▶ [PROBLEM DESCRIPTION] From the entries below, transcribe exactly the lines between the line holding "Share article on LinkedIn icon" and the line holding "You are a computer-use agent. The image", inclusive; skip all other lines.

▶ [Pixel coordinate grounding data]
■ ■ ■ ■
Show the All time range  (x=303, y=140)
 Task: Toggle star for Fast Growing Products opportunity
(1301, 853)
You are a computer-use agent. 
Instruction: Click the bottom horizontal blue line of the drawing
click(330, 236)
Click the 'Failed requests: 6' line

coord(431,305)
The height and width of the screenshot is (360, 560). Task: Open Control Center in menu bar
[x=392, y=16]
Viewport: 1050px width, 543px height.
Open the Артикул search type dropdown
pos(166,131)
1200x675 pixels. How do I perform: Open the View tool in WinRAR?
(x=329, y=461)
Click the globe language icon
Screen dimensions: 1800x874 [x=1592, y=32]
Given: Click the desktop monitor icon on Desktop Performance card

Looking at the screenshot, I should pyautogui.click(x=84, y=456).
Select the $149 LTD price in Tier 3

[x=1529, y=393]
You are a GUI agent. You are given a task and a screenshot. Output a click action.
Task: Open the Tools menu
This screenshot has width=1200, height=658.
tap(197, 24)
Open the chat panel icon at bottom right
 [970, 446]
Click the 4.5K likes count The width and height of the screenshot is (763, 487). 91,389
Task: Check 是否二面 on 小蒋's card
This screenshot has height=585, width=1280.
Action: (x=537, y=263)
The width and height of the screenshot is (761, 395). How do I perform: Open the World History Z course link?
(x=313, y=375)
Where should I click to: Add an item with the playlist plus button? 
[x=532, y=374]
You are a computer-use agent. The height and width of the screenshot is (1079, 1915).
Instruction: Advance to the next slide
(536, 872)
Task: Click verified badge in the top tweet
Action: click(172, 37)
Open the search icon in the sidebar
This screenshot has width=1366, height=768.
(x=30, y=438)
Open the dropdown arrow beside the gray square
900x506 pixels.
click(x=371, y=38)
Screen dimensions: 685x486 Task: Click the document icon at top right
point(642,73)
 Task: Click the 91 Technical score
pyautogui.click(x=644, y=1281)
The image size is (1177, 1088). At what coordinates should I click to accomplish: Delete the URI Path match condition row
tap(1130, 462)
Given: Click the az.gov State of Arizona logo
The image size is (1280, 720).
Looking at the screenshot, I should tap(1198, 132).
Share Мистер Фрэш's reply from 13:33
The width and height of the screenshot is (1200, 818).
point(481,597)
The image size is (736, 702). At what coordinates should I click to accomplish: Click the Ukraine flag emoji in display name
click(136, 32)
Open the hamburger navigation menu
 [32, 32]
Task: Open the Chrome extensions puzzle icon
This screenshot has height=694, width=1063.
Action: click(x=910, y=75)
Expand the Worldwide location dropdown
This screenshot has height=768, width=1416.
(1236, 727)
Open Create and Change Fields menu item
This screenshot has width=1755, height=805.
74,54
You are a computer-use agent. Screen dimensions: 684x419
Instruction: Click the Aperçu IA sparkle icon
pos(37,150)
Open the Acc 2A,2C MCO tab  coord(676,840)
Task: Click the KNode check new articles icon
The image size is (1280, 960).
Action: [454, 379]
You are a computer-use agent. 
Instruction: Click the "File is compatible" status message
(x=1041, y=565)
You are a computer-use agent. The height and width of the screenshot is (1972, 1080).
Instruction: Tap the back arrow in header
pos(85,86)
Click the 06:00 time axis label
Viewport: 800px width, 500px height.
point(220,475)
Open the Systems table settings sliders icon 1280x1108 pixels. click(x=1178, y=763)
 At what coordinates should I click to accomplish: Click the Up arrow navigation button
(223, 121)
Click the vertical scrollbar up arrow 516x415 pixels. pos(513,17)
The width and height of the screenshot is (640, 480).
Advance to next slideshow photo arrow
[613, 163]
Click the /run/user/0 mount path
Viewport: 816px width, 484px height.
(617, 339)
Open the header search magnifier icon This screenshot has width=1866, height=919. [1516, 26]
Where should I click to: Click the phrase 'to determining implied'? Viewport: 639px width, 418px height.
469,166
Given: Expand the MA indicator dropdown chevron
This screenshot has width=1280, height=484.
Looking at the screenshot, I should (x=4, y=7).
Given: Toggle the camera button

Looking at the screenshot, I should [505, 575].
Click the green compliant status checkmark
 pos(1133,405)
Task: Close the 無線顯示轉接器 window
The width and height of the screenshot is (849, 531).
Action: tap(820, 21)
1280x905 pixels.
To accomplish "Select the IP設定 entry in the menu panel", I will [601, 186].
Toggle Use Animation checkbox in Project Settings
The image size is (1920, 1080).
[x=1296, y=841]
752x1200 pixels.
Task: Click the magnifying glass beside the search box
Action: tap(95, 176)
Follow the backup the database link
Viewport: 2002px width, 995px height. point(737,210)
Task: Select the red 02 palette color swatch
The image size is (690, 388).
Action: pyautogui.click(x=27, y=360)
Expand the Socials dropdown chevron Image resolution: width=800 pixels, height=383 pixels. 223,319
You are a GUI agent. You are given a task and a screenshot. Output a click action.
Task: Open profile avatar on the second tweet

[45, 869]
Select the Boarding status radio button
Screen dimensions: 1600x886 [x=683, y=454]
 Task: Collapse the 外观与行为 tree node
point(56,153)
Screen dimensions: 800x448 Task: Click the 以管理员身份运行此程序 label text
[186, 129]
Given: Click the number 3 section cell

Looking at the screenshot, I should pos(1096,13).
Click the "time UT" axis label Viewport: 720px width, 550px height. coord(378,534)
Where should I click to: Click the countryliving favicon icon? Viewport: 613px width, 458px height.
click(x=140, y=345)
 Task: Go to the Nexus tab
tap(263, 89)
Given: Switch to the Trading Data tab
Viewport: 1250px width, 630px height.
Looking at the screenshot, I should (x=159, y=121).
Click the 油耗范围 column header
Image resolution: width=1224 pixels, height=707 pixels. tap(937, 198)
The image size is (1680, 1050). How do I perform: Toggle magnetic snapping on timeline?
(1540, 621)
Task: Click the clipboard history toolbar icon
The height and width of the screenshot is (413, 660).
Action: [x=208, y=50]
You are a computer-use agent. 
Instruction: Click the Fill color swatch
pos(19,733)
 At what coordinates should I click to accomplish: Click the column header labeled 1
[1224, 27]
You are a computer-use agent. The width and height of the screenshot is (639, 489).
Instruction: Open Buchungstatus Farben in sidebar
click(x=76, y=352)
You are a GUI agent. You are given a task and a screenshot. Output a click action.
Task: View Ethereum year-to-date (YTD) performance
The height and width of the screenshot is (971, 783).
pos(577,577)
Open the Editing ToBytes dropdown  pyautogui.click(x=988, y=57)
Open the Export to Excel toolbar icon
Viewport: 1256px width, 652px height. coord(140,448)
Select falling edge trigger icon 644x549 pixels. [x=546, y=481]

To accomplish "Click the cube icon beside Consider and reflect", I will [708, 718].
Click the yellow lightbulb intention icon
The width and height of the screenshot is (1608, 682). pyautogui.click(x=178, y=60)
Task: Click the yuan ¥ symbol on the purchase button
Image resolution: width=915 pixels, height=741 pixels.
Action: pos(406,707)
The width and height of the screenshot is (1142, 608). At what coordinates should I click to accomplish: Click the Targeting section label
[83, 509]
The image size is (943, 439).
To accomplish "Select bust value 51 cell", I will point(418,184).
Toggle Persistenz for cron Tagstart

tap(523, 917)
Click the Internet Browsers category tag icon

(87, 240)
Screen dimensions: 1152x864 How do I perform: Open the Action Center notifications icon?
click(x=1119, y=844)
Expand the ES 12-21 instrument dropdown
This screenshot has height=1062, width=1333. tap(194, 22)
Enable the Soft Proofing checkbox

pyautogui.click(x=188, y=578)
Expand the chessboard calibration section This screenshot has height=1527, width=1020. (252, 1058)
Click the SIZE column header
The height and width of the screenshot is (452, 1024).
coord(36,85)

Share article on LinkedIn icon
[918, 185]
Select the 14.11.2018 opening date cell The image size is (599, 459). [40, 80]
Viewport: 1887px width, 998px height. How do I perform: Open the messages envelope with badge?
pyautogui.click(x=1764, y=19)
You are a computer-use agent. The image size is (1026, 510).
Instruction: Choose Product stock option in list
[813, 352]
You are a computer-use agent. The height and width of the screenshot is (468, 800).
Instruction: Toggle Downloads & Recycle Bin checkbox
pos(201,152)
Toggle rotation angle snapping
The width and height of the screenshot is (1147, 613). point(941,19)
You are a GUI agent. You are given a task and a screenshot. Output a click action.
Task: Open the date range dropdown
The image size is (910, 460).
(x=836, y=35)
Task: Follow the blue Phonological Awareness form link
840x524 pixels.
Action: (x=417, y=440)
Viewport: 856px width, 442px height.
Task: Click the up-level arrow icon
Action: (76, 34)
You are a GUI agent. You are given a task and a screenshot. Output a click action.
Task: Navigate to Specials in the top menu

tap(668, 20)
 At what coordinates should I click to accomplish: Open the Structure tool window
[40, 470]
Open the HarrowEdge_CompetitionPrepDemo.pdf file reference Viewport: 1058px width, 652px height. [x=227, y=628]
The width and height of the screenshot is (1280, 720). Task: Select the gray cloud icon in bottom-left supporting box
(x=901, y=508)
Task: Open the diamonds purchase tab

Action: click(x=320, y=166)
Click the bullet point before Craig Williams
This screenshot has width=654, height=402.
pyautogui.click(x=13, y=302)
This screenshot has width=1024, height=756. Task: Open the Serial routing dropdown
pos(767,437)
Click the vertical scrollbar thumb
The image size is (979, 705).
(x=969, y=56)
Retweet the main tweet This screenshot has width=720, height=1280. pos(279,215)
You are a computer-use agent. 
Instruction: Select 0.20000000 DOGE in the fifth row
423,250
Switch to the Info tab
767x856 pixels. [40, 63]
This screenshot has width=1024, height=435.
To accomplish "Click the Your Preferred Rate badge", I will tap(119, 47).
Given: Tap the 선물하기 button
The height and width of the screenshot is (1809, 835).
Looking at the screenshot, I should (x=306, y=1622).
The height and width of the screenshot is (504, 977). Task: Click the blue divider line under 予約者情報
■ ■ ■ ■
▶ [OUTPUT FOR THIS TASK]
Share article on LinkedIn icon
[918, 185]
Select the 14.11.2018 opening date cell The image size is (599, 459). [40, 80]
Viewport: 1887px width, 998px height. How do I perform: Open the messages envelope with badge?
pyautogui.click(x=1764, y=19)
You are a computer-use agent. The image size is (1026, 510).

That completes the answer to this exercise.